** MATERIALS PROVIDED follows **
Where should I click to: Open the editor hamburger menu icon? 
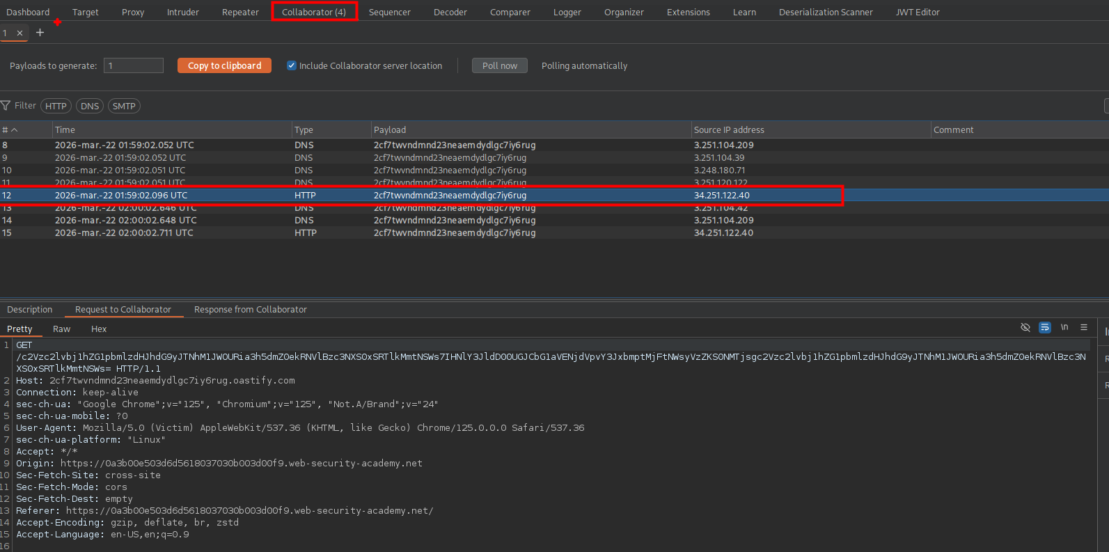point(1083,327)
** End of MATERIALS PROVIDED **
** MATERIALS PROVIDED follows **
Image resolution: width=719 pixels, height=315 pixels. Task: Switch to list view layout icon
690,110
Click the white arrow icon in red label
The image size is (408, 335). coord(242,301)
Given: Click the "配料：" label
** End of MATERIALS PROVIDED **
** MATERIALS PROVIDED follows **
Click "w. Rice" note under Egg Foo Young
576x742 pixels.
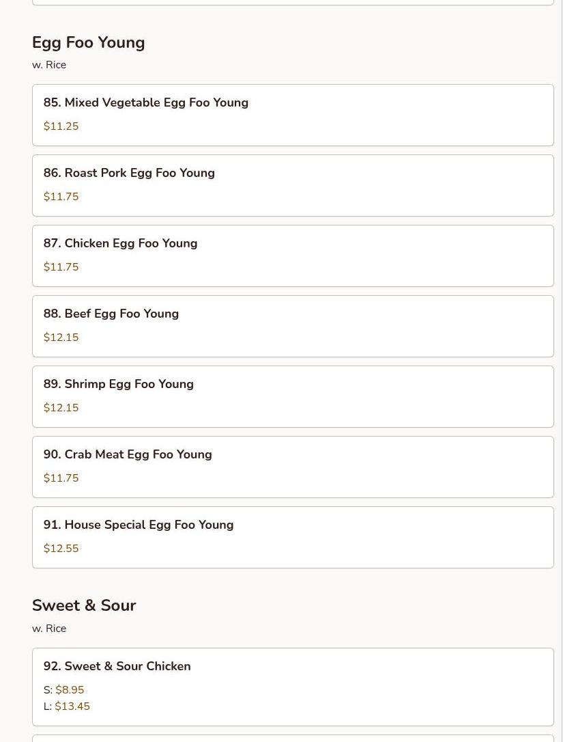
** End of MATERIALS PROVIDED **
As the answer, set down only the lines from the data above between the one holding "Image resolution: width=719" and the one holding "Given: Click the", inclusive, exactly as they read.

Image resolution: width=719 pixels, height=315 pixels. Task: Switch to list view layout icon
690,110
Click the white arrow icon in red label
The image size is (408, 335). coord(242,301)
Given: Click the "配料：" label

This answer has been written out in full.